EXERCISE OBJECTIVE
The lines from the top of the records below through the one containing "Given: Tap the alarm clock status icon" are to be transcribed exactly, and nothing else is to be added.

┌─ RECORDS

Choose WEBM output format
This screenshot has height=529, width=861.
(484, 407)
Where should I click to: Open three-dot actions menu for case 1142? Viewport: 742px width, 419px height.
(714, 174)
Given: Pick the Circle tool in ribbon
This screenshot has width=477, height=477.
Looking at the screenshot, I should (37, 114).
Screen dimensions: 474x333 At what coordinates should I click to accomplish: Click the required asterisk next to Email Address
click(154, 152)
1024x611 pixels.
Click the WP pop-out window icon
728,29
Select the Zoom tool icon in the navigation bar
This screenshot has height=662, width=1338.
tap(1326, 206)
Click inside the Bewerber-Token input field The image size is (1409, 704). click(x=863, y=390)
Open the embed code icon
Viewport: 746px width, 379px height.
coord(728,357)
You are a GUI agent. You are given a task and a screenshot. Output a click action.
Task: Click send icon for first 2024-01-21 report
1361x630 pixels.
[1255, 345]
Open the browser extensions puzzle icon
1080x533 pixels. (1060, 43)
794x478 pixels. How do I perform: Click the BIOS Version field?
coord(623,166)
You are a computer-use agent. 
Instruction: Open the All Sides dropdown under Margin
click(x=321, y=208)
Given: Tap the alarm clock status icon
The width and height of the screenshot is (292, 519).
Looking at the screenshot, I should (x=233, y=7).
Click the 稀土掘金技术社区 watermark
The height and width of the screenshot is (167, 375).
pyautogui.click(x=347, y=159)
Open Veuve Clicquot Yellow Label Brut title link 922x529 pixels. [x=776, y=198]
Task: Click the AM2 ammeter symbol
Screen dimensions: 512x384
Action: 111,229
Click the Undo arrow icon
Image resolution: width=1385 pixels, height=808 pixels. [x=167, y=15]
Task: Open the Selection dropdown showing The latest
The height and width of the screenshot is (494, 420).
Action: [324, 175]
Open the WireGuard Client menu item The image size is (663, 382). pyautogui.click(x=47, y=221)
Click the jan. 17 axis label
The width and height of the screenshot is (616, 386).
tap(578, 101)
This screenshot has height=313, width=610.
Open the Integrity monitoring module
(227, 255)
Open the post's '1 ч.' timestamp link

└─

SOLUTION FOR THIS PROBLEM
Choose WEBM output format
This screenshot has height=529, width=861.
(484, 407)
Where should I click to: Open three-dot actions menu for case 1142? Viewport: 742px width, 419px height.
(714, 174)
Given: Pick the Circle tool in ribbon
This screenshot has width=477, height=477.
Looking at the screenshot, I should (37, 114).
Screen dimensions: 474x333 At what coordinates should I click to accomplish: Click the required asterisk next to Email Address
click(154, 152)
1024x611 pixels.
Click the WP pop-out window icon
728,29
Select the Zoom tool icon in the navigation bar
This screenshot has height=662, width=1338.
tap(1326, 206)
Click inside the Bewerber-Token input field The image size is (1409, 704). click(x=863, y=390)
Open the embed code icon
Viewport: 746px width, 379px height.
coord(728,357)
You are a GUI agent. You are given a task and a screenshot. Output a click action.
Task: Click send icon for first 2024-01-21 report
1361x630 pixels.
[1255, 345]
Open the browser extensions puzzle icon
1080x533 pixels. (1060, 43)
794x478 pixels. How do I perform: Click the BIOS Version field?
coord(623,166)
You are a computer-use agent. 
Instruction: Open the All Sides dropdown under Margin
click(x=321, y=208)
Given: Tap the alarm clock status icon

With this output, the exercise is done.